Cinquième réticence : la réticence à l’égard de nouvelles exigences plus ou moins exotiques (notamment médicales) pour lesquelles les enseignant(e)s d’EPS ne sont pas formé(e)s.

Le Comité Français d’Education à la Santé constate que ” Les préoccupations des adolescents recouvrent principalement le domaine des relations et de la vie sociale, émotionnelle et affective ainsi que de la gestion du stress.
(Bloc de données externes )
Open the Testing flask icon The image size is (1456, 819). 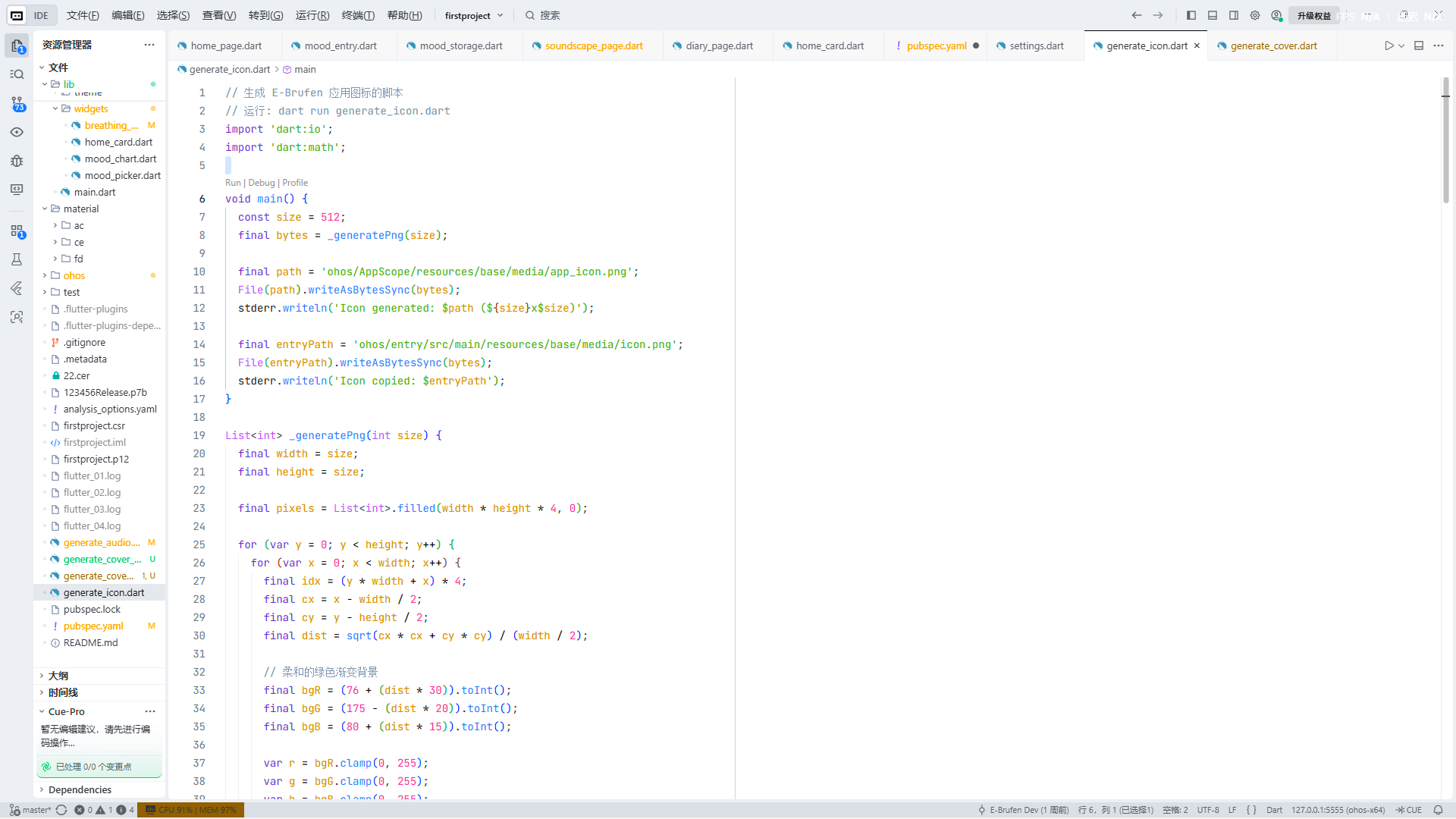click(x=17, y=259)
Le levier de la démarche d’éducation pour la santé peut donc rarement s’appuyer sur la peur de maladie projetée dans un futur lointain (… ), mais doit s’inscrire dans une réaité plus liée au vécu immédiat du jeune (amour, sport, musique … ) “.

Une première option est de réinterroger nos contenus habituels et par exemple de définir ce que peut-être une transversalité interne à l’EPS du point de vue de ce qui nous est le plus familier: la condition physique, dans ses aspects organiques et aussi dans ses déterminants et ses effets psychiques.
Mais la dimension psychosociale de la santé nous invite à puiser dans des pratiques sociales, à adapter ou inventer des contenus qui relèvent souvent d’univers peu fréquentés par l’EPS : le bas-bruit, le sensible, l’invisible, l’imaginaire, le subtil, le sensuel … ce que les anglo-saxons appellent depuis 400 ans du beau nom de physicalité (terme qui n’existe pas dans notre langue) interroge fortement notre identité professionnelle, les normes culturelles dans lesquelles elle s’ancre, en particulier comme conservatoire de la virilité.

Il nous appartient de nous déterminer, de nous engager dans nos enseignements et dans les Rencontres d’éducation à la santé prévues préconisées dans le B.O. du 3 décembre, d’obtenir les moyens nouveaux pour leur mise en oeuvre effective, mais aussi pour les formations et la recherche.Une contribution de l’EPS ” à la maîtrise de la santé ” est à ce prix.

L’utilité sociale de l’EPS n’est pas une tare mais un atout.